WHAT IS NEEDED ▸
What you give back must match the records below exactly, apart from the pictures, which are omitted.

Stored data entries ▸
"""

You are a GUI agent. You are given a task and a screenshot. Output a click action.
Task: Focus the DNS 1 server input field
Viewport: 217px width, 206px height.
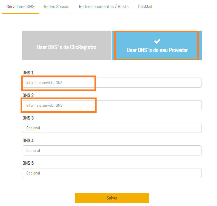112,83
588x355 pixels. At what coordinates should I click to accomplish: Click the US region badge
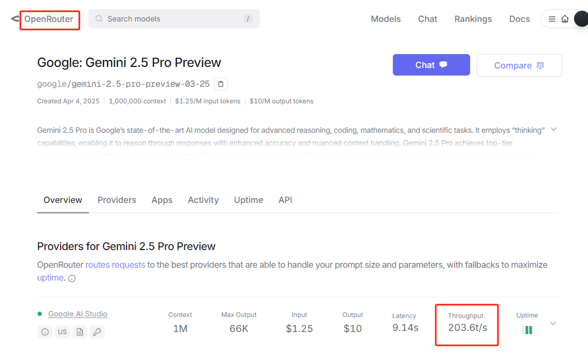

"""

RESULT ▸
You are a GUI agent. You are given a task and a screenshot. Output a click action.
Task: Focus the DNS 1 server input field
Viewport: 217px width, 206px height.
112,83
588x355 pixels. At what coordinates should I click to accomplish: Click the US region badge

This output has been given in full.